Dalam selembar kertas bukti pembayaran—biasa disebut ”invoice”—dari toko waralaba di Indonesia, lazim dipenuhi berbagai istilah asing. Sebut saja ”waiter”, ”cashier”, dan ”number of customer”. Apa arti dari semua itu?
Oleh
KASIJANTO SASTRODINOMO
·3 menit baca
Secarik kertas bukti pembayaran—biasa disebut invoice atau invois menurut KBBI—saya terima dari kasir sebuah toko kue waralaba cukup bekèn. Menurut info, toko itu tersua di banyak kota di Indonesia. Jika alamat toko dan ucapan ”terima kasih” [atas kunjungan konsumen] yang tertulis pada kertas itu dihapus, invois tersebut malah bisa dikira berasal dari negeri lain. Soalnya, hampir seluruh tulisan di dalamnya memakai bahasa Inggris kecuali alamat dan ucapan terima kasih tadi, serta nama petugas toko yang ”berasa” Indonesia.
Tidak seperti kuitansi konvensional yang simpel, invois mutakhir merekam njelimet seluk-beluk transaksi jual-beli. Pada baris teratas tertulis sederet huruf kapital dan angka—mungkin kode toko yang cuma relevan bagi pemiliknya. Kemudian tercantum kolom initiated untuk menandai waktu kedatangan pembeli dan awal kontaknya dengan petugas toko/kasir; diikuti isian settled yang mencatat durasi transaksi hingga detik-detik pembeli meninggalkan toko. Berikutnya tercatat nama waiter, cashier, pos ID dan aneka kode lain.

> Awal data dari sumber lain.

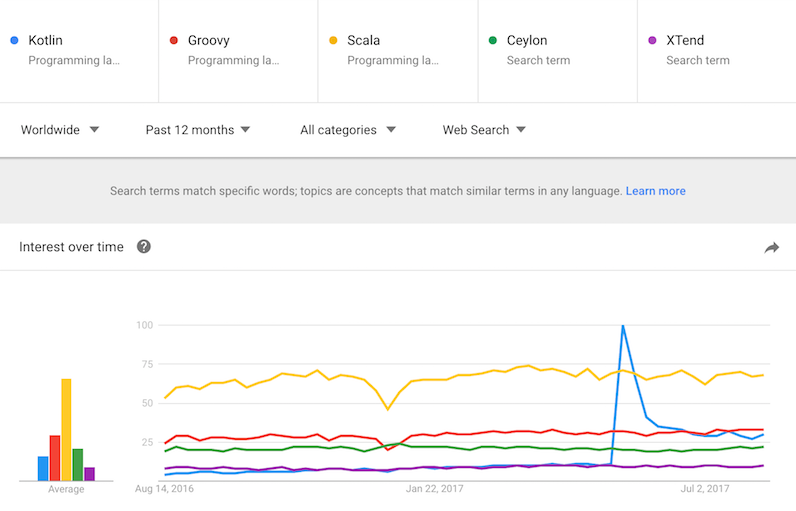The image size is (796, 511).
Task: Open the Web Search type dropdown
Action: 484,130
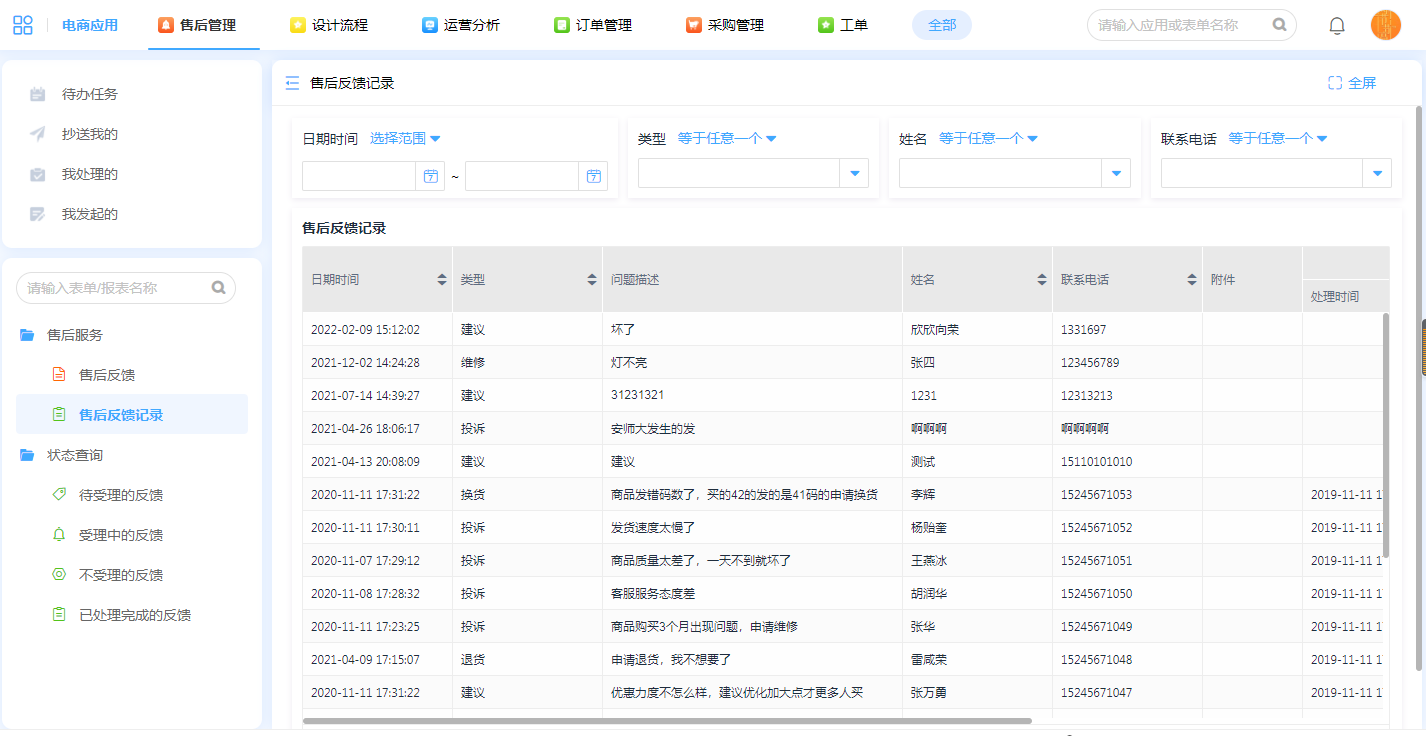Sort table by 联系电话 column arrows

pos(1192,280)
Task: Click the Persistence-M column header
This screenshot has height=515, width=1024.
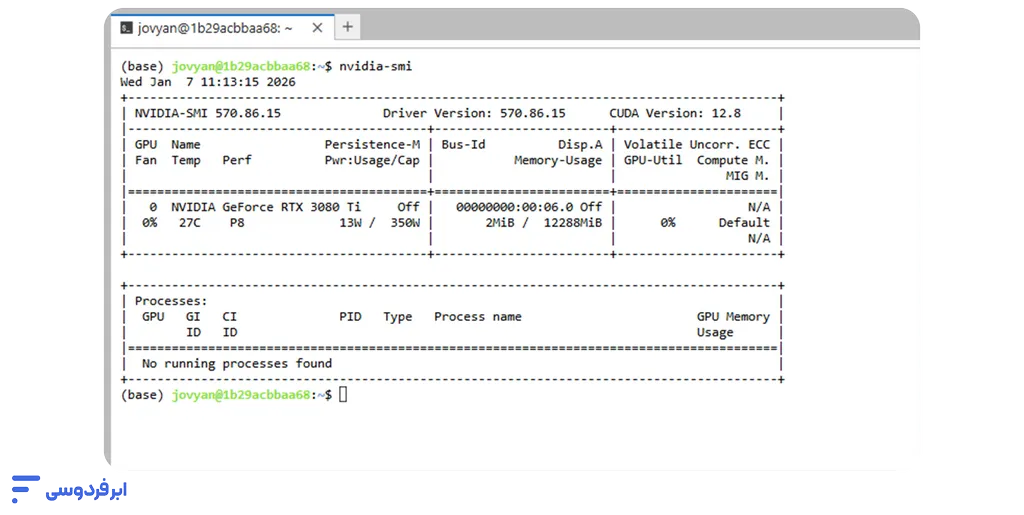Action: click(372, 144)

Bagian lembar invois selanjutnya adalah semacam ”ruang tamu” tempat pemilik toko mengekspresikan keramahan dengan menyapa welcome kepada pembeli yang namanya juga dituliskan dalam invois itu atas permintaan kasir. Lalu tertera kata table yang menunjuk pada meja-kursi bernomor tempat pembeli menunggu pesanannya diproses. Table mengisyaratkan bahwa toko juga menyediakan ruang bagi yang ingin bersantap di tempat. Ada invois restoran lain yang mencantumkan no. costumer (baca number of customer) untuk mendata jumlah tamu yang datang.
Di bagian tengah lembar invois dirinci pesanan (order) makanan/barang beserta harga satuannya. Tersebutlah istilah subtotal, yakni jumlah harga semua pesanan, lalu tax (pajak), dan total yaitu keseluruhan harga pesanan plus pajak yang harus dilunasi pembeli. Isian lainnya ialah discount (potongan harga), paid (searti total), dan cash yakni nominal uang yang disodorkan konsumen dan jika ada kembalian akan dituliskan dalam change. Setelah itu, isian final bill/payment menanyakan cara pembayaran (tunai/kredit) sebelum diakhiri dengan salam, ”Terima kasih telah mengunjungi ... [nama toko]” ―tapi tidak semua invois memuat hal serupa. Jadi, mesin hitung itu bisa berbahasa Indonesia.
Invois versi lain (dari sebuah resto bakmi) memasukkan rounding alias ’pembulatan’ dan after rounding ’setelah pembulatan’. Istilah itu untuk menggenapkan total pembayaran dengan cara mengabaikan receh ganjil yang nilai uangnya tak berarti. Misal, subtotal tagihan 147,005 rupiah, rounding 0,05, sehingga total pembayaran—after rounding—adalah 147.000 rupiah. Jadilah pecahan 5 sen itu dengan ikhlas disetip. Di warung kelontong, pembulatan itu (karena ’tidak ada kembalian”) bisa ’disubstitusi” permen, atawa sejumput kecil cabe rawit kala belanja di pasar desa.
Bayangkan, bahkan sekadar minum secangkir kopi pahit pun kita harus melewati ”proses verbal” ala pasar global—ujar Sobari setelah menerima cabikan invois dari kasir sebuah kedai kudap-minum di selasar stasiun kereta bawah tanah. Teman ngopi saya itu memang biasa membayangkan macem-macem dalam imajinasinya.